* Document *
Until 2008 the most researched and talked-about problem concerning primary elections was the so-called “front-loading problem”. “Front-loading” is a technical term unknown to the general public and of very little diffusion among political scientists. It is nevertheless largely known among those who study, analyse or were interested in the Presidential nominating process before 2008. An impressive number of scholarly works were written about this problem and it was probably the most interesting subject of research within the literature on Presidential primaries. It concerns the distribution of Presidential primary elections during the months of the so-called “primary season”. The whole point is that more and more states choose early dates to dispute their primary elections, making the Presidential nominating process a “front-loaded” process.
The first state that undertook to move up its primaries was New Hampshire in 1916. The decision as to when to hold the primary elections was made during “Town Meeting Day”, probably to save some public money. In 1920, for the first time, the New Hampshire primaries opened the primary season. Very soon the great majority of citizens and politicians from New Hampshire understood that opening the primary season was a great privilege that put their state in the national spotlight and allowed it to play a prominent role in Presidential politics. Their primary at the time was held during the second Tuesday of March of a Presidential-election year. In 1971 Florida moved its primary elections to the second Tuesday of March. In response, New Hampshire anticipated its contests to the first Tuesday of March. Four years later other New England states tried to organize a “regional primary” in a bid to align their primaries with those of the Granite state. Even before this proposal became a concrete idea, New Hampshire approved a law according to which the state is required to hold its primaries at least a week before any other primary in the country. At this point no state could challenge New Hampshire’s “first-in-the-nation” primary election – although Delaware tried again in 1996, voting only 4 days after the New Hampshire primaries – but more and more states started to move their contest to early dates to maximize their influence within a process that almost always allowed candidates to lock the nomination within one or two months after the first ballot had been cast. Starting in 1968, most contests started to be disputed between the first and second months of the primary season.

* Stored data *
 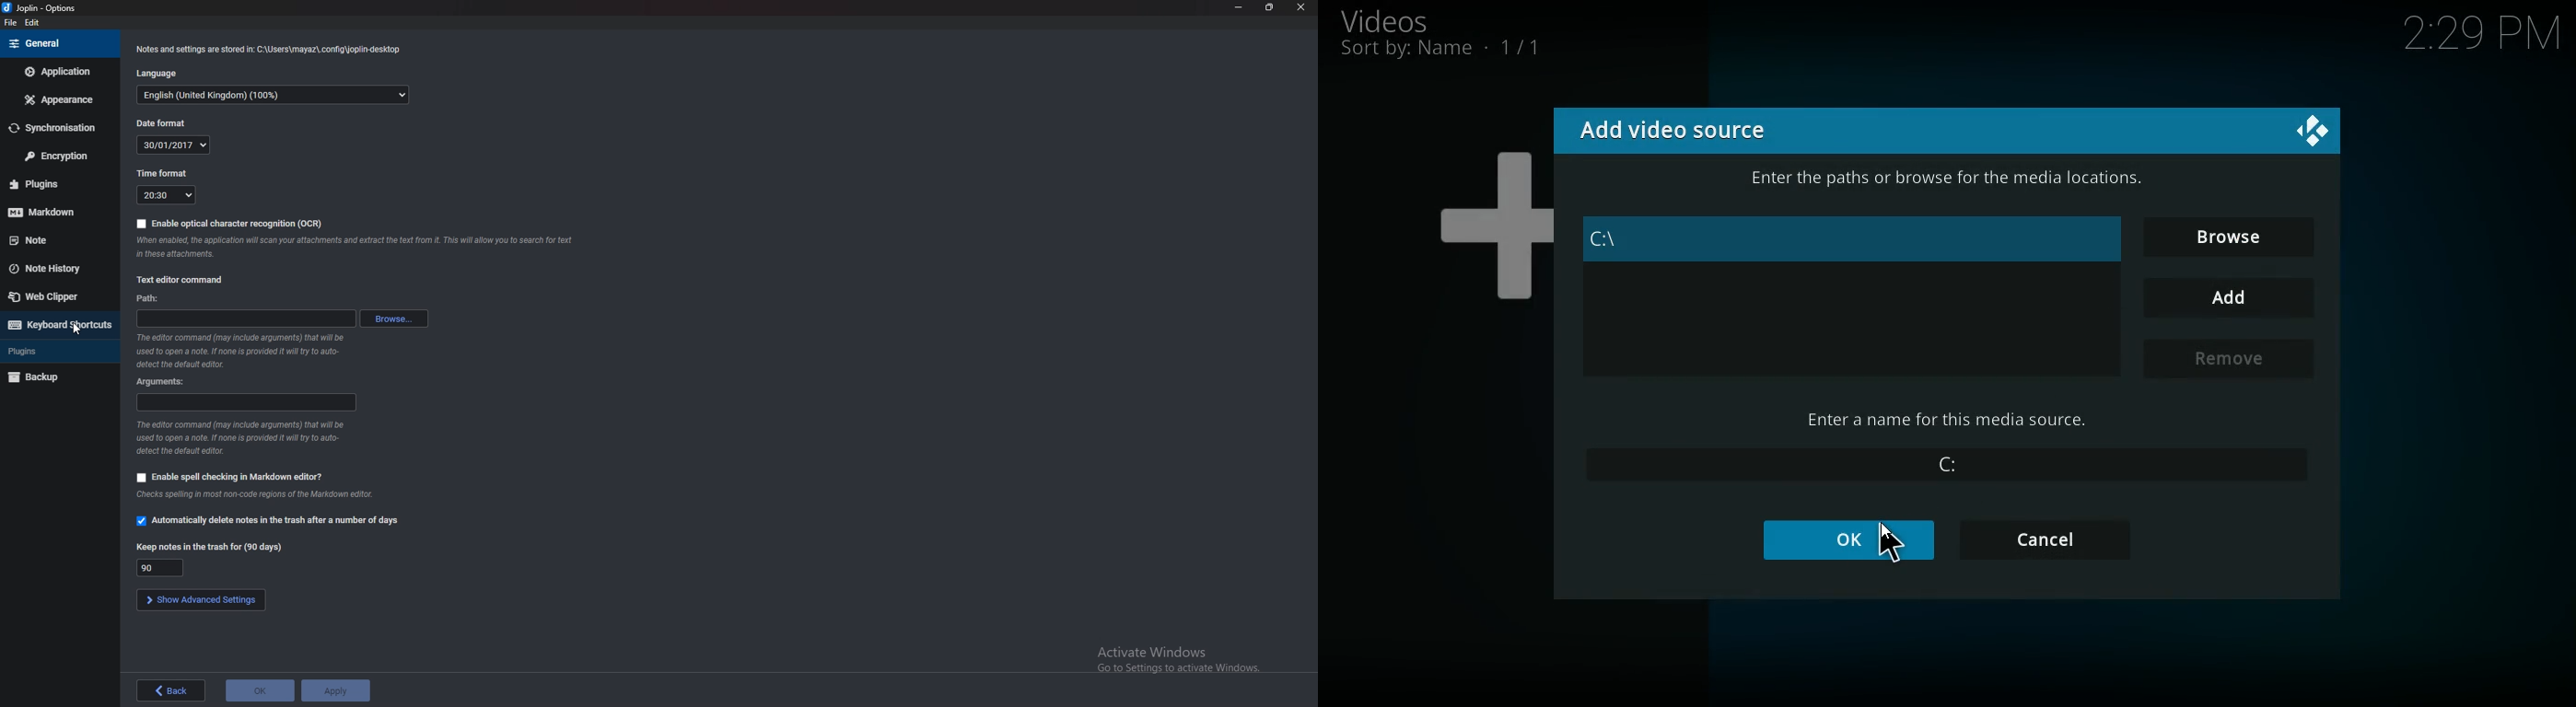 What do you see at coordinates (2315, 133) in the screenshot?
I see `kodi logo` at bounding box center [2315, 133].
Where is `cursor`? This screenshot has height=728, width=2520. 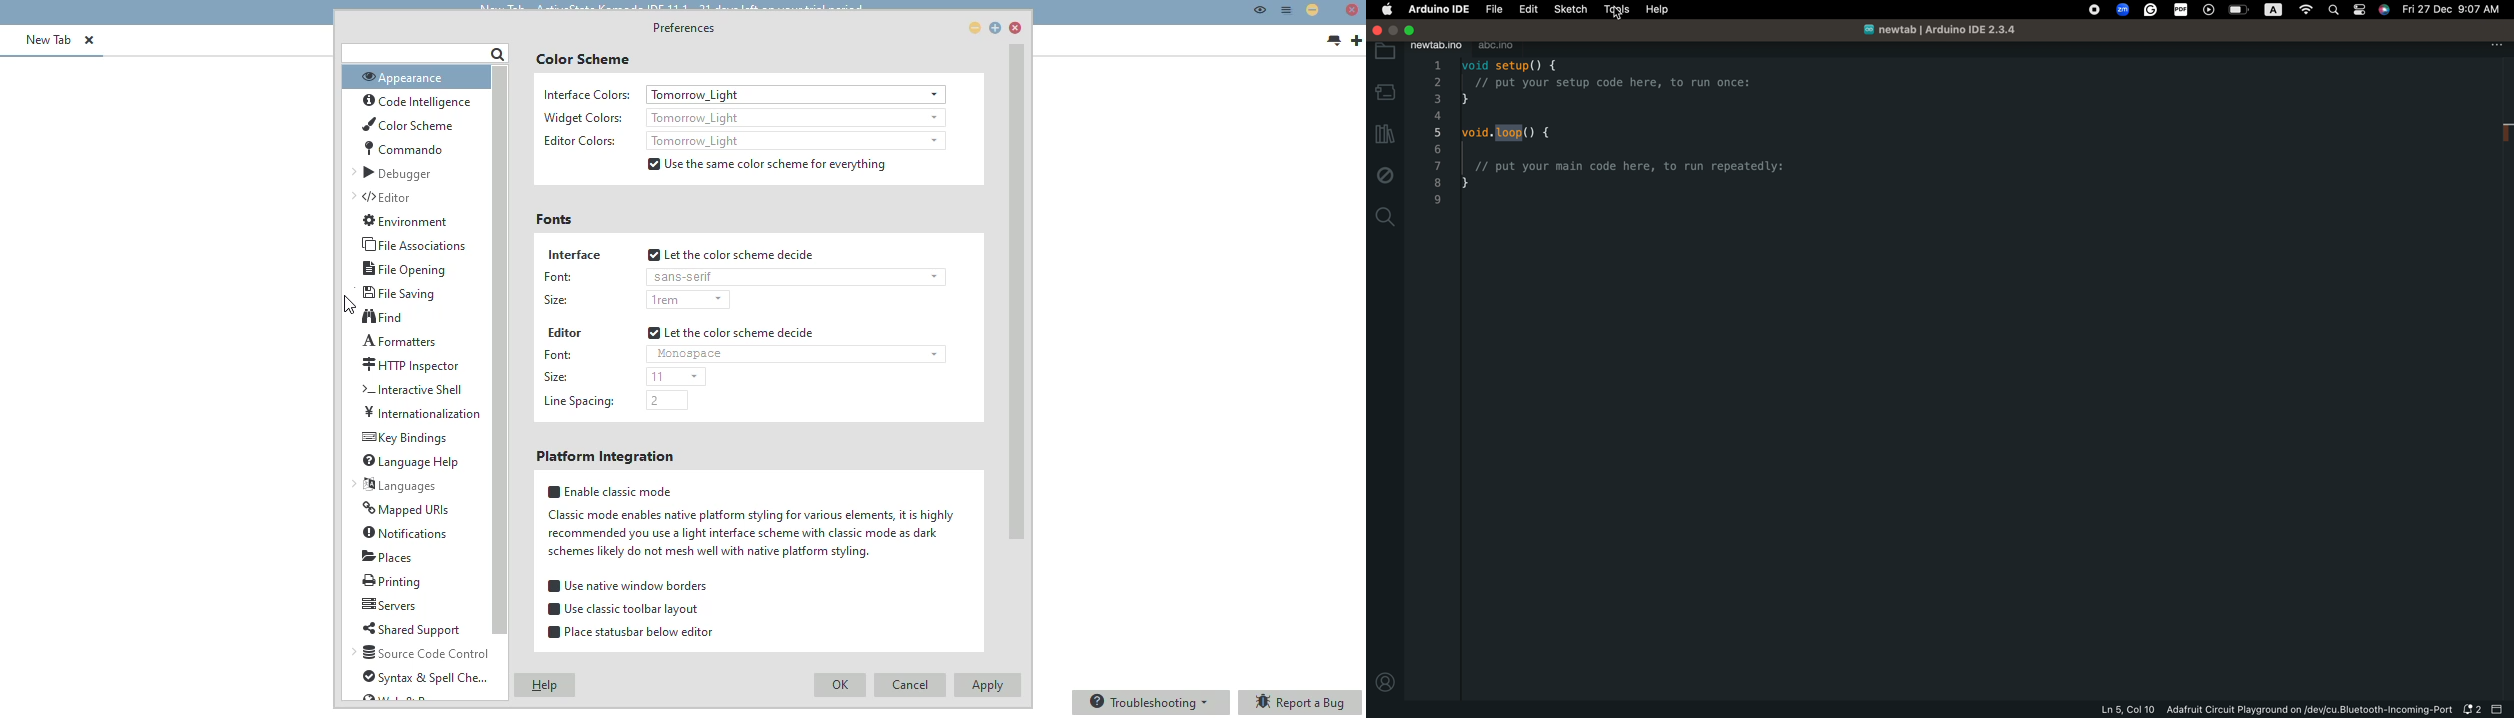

* Required work *
A - According to the passage on primary front-loading, in what year did the New Hampshire primaries first open the primary season?
B - Translate this sentence from the passage on primary front-loading into Spanish: "In 1971 Florida moved its primary elections to the second Tuesday of March."
C - Please continue the passage on primary front-loading from its final sentence, keeping to the same topic.

* Outputs by task *
A - 1920

B - En 1971, Florida trasladó sus elecciones primarias al segundo martes de marzo.

C -
To face the rising trend of “front-loading”, political parties – especially the Democratic party – began to adopt internal regulations concerning the seating of delegates. The history of National Conventions is full of outrageous episodes concerning the recognition and seating of delegates from state parties. The lowest point was reached right at the beginning of the Convention’s history, in 1835, when the Democratic party of Maryland decided to send 188 delegates that could cast only 10 votes, while a private citizen from Tennessee that was visiting the city of Baltimore during the Convention ended up casting his state’s 15 votes. Nothing that ridiculous has happened since then, but delegations have been challenged, recognized and sent away on a regular basis throughout the years. This year the recognition and seating problems started early, due to the way Florida and Michigan acted.
Both states, inspired by years of primary seasons during which contests were decided early, chose to move their primary elections to the very beginning of the season. On the other hand, the Democratic party, informed by years of scholarly research into the “front-loading problem”, approved a rule according to which no state is supposed to hold primary elections before February 5th. The party’s rule did not apply to New Hampshire, of course, that by now has the divine right to hold its primary before everybody else, but also to Nevada and South Carolina, who were granted special permission to hold their primaries before February 5th for political reasons. Michigan and Florida wanted to challenge what they perceived as the Democratic party’s tyranny and held their contests before the “legal” date. To punish their insurrection, the party threatened not to seat delegates from these two states. It was then decided last Saturday that delegates will be seated, but will be casting only half a vote each.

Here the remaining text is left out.